Demonstrate how to train and use surrogate models for rapid impact assessment.

In [None]:
# Load simulation results
results_file = os.path.join(config['paths']['analysis_output_dir'], 'combined_results_std_vars.parquet')
df_results = pd.read_parquet(results_file)

# Engineer features
df_engineered, feature_list = engineer_features(df_results, config)

# Train surrogate model
trained_models = train_surrogate_model(
    df_engineered[feature_list],
    df_engineered[config['surrogate_model']['targets']],
    feature_list,
    config['surrogate_model']['targets'],
    config
)

# Display feature importance
importances = pd.DataFrame({
    'feature': feature_list,
    'importance': trained_models['yield'].feature_importances_
}).sort_values('importance', ascending=False)

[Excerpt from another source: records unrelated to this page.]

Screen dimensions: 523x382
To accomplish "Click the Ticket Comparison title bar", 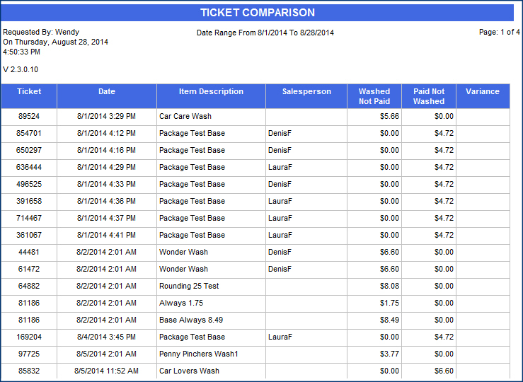I will pos(258,13).
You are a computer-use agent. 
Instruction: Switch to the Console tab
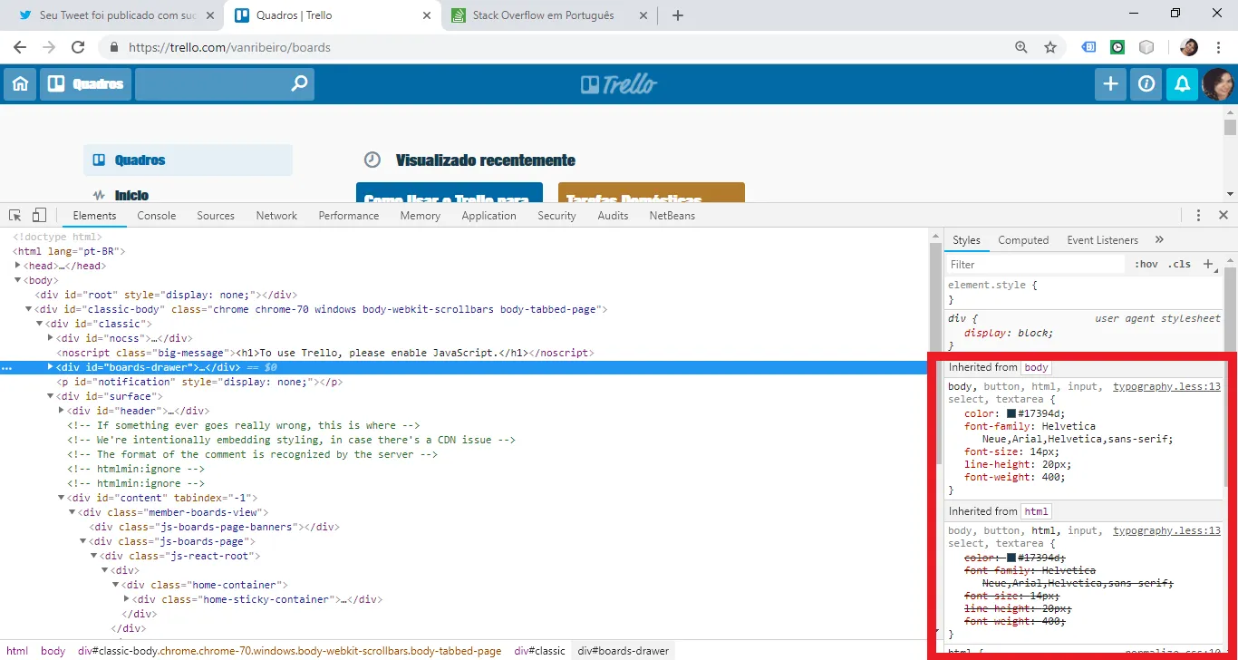(x=156, y=216)
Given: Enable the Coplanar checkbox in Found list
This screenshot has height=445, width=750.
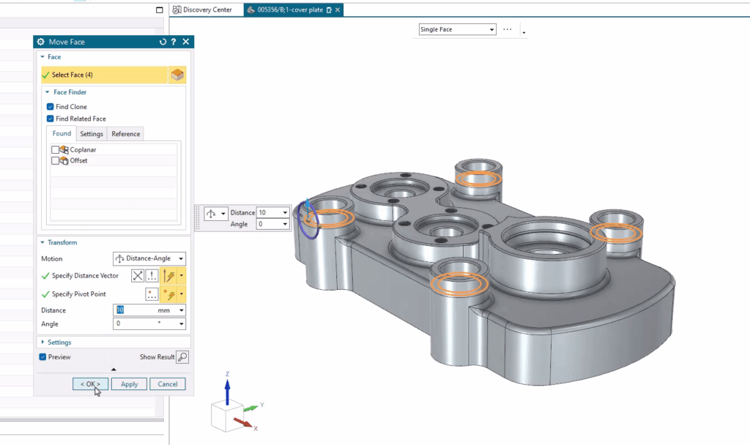Looking at the screenshot, I should click(55, 149).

plt.figure(figsize=(10, 6))
sns.barplot(data=importances.head(10), x='importance', y='feature')
plt.title('Top 10 Feature Importances for Yield Prediction')
plt.show()

## 5. Summary and Next Steps

This notebook demonstrated PyCIAT's advanced features including:
- Soil data integration and processing
- Biotic stress simulation capabilities
- Soil carbon modeling
- Machine learning surrogate model development

These features enable more comprehensive climate impact assessments by considering:
- Soil-specific responses
- Pest/disease impacts
- Carbon sequestration potential
- Rapid scenario exploration

For more details, refer to the documentation and other example notebooks.